Be The Change You Wish To See
In my last blog I explained how powerful it can be to lead by example. But what happens when you don’t follow this rule? How does your team feel when you tell them to do one thing, and then you do the exact opposite?
When leaders don’t “practice what they preach,” it can be almost impossible for a team to work together successfully. How can anyone trust a leader who talks about one thing, but does another? And so it is with your team. If you say one thing and do another, they likely won’t follow you enthusiastically. Why should they? Everything you tell them after that may meet with suspicion and doubt. They may not trust that you’re doing the right thing, or that you know what you’re talking about. They may no longer believe in you. Good leaders push their people forward with excitement, inspiration, trust, and vision. If you lead a team that doesn’t trust you, productivity will drop. Enthusiasm may disappear. The vision you’re trying so hard to make happen may lose its appeal, all because your team doesn’t trust you anymore.

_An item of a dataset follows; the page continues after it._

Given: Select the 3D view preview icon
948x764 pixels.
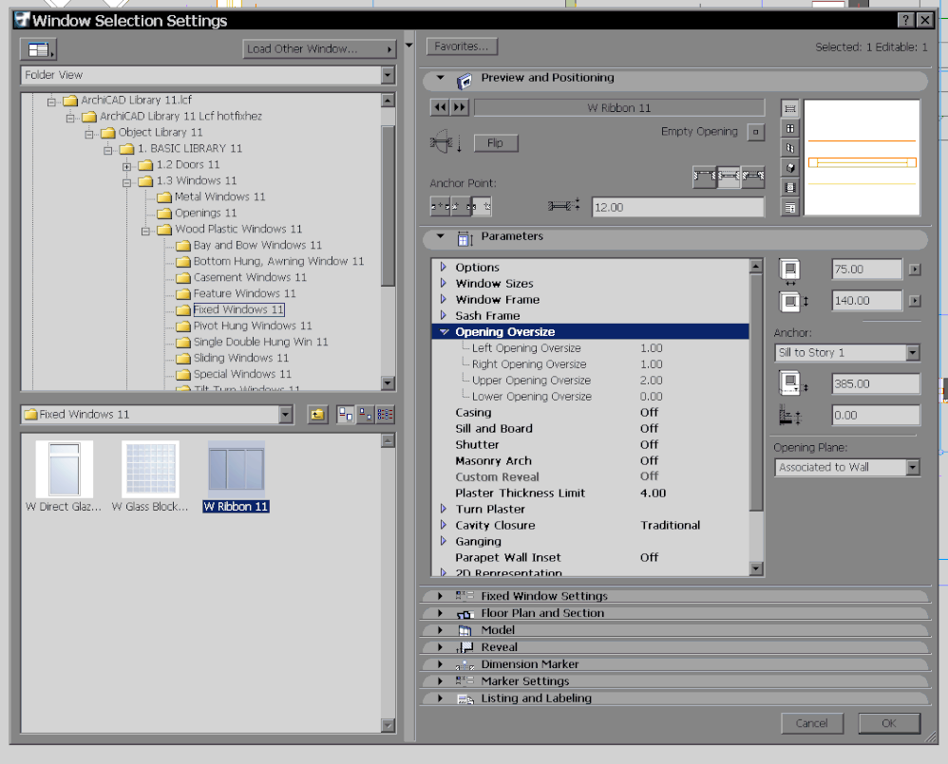Looking at the screenshot, I should [789, 167].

Good leadership takes strength of character and a firm commitment to do the right thing, at the right time, for the right reason. This means doing what you say, when you say it. If your team can’t trust you, you’ll probably never lead them to greatness.
Leading – and living – by example isn’t as hard as it might sound. It’s really the easiest path. If your team knows that you’ll also do whatever you expect from them, they’ll likely work hard to help you achieve your goal.
One of my favorite quotes is from Mahatma Gandhi who said “You must be the change you wish to see in the world”.
Mahatma Gandhi helped change the world because he lived by example – and, as a result, he accomplished great things. Apply This to Your Life. If you ask a co-worker to do something, make sure you’d be willing to do it yourself. If you implement new rules for the office, then follow those rules just as closely as you expect everyone else to follow them. For example, if the new rule is “no personal calls at work,” then don’t talk to your spouse at work. You’ll be seen as dishonest, and your staff may become angry and start disobeying you. Look closely at your own behavior. If you criticize people for interrupting, but you constantly do it yourself, you need to fix this. Yes, you want people to pay attention to one another and listen to all viewpoints, so demonstrate this yourself. If, in the spirit of goodwill, you make a rule for everyone to leave the office at 5:00 p.m., then you need to do it too. If you stay late to get more work done, your team may feel guilty and start staying late too, which can destroy the whole purpose of the rule. The same is true for something like a lunch break – if you want your team to take a full hour to rest and relax, then you need to do it too.
Leading by example requires you commit to live a life that is a reflection of your leadership message. Every day there are numerous opportunities around us to influence others, to show the way and to set the example. The choice is yours, either you opt out of leadership or you choose to seize the moment and take the lead to show the way and make the difference.